(Beginning of Data for the task)

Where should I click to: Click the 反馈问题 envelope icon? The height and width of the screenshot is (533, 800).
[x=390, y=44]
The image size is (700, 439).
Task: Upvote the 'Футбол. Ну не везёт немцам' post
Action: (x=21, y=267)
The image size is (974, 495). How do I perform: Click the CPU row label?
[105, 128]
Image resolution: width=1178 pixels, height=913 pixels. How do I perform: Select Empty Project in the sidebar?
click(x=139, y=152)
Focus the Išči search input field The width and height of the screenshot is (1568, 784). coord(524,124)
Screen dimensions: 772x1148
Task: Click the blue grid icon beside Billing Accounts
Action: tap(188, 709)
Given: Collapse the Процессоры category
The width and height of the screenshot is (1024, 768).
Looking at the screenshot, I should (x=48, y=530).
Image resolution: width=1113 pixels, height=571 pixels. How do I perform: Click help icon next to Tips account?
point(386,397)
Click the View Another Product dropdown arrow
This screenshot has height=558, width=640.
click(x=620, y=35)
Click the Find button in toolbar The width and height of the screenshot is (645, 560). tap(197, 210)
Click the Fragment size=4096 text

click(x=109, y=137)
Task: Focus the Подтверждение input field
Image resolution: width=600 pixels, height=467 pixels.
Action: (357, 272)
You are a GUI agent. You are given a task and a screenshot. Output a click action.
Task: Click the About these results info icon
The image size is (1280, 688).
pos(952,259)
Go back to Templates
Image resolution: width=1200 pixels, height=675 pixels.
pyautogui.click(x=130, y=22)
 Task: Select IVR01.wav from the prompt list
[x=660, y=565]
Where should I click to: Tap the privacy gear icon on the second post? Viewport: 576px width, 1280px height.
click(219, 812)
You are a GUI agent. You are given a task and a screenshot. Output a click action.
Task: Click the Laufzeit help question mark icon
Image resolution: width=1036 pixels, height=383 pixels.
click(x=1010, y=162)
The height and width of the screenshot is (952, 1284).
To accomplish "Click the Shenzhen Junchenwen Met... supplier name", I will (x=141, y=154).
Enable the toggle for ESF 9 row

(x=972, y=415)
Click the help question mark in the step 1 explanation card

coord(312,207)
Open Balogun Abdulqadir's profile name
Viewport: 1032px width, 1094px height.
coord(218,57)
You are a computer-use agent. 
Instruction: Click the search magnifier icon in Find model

(End of Data for the task)

- [Task objective] Set all of the records down again, exactly as they stand.

- [Your solution]
Where should I click to: Click the 反馈问题 envelope icon? The height and width of the screenshot is (533, 800).
[x=390, y=44]
The image size is (700, 439).
Task: Upvote the 'Футбол. Ну не везёт немцам' post
Action: (x=21, y=267)
The image size is (974, 495). How do I perform: Click the CPU row label?
[105, 128]
Image resolution: width=1178 pixels, height=913 pixels. How do I perform: Select Empty Project in the sidebar?
click(x=139, y=152)
Focus the Išči search input field The width and height of the screenshot is (1568, 784). coord(524,124)
Screen dimensions: 772x1148
Task: Click the blue grid icon beside Billing Accounts
Action: tap(188, 709)
Given: Collapse the Процессоры category
The width and height of the screenshot is (1024, 768).
Looking at the screenshot, I should (x=48, y=530).
Image resolution: width=1113 pixels, height=571 pixels. How do I perform: Click help icon next to Tips account?
point(386,397)
Click the View Another Product dropdown arrow
This screenshot has height=558, width=640.
click(x=620, y=35)
Click the Find button in toolbar The width and height of the screenshot is (645, 560). tap(197, 210)
Click the Fragment size=4096 text

click(x=109, y=137)
Task: Focus the Подтверждение input field
Image resolution: width=600 pixels, height=467 pixels.
Action: (357, 272)
You are a GUI agent. You are given a task and a screenshot. Output a click action.
Task: Click the About these results info icon
The image size is (1280, 688).
pos(952,259)
Go back to Templates
Image resolution: width=1200 pixels, height=675 pixels.
pyautogui.click(x=130, y=22)
 Task: Select IVR01.wav from the prompt list
[x=660, y=565]
Where should I click to: Tap the privacy gear icon on the second post? Viewport: 576px width, 1280px height.
click(219, 812)
You are a GUI agent. You are given a task and a screenshot. Output a click action.
Task: Click the Laufzeit help question mark icon
Image resolution: width=1036 pixels, height=383 pixels.
click(x=1010, y=162)
The height and width of the screenshot is (952, 1284).
To accomplish "Click the Shenzhen Junchenwen Met... supplier name", I will (x=141, y=154).
Enable the toggle for ESF 9 row

(x=972, y=415)
Click the help question mark in the step 1 explanation card

coord(312,207)
Open Balogun Abdulqadir's profile name
Viewport: 1032px width, 1094px height.
coord(218,57)
You are a computer-use agent. 
Instruction: Click the search magnifier icon in Find model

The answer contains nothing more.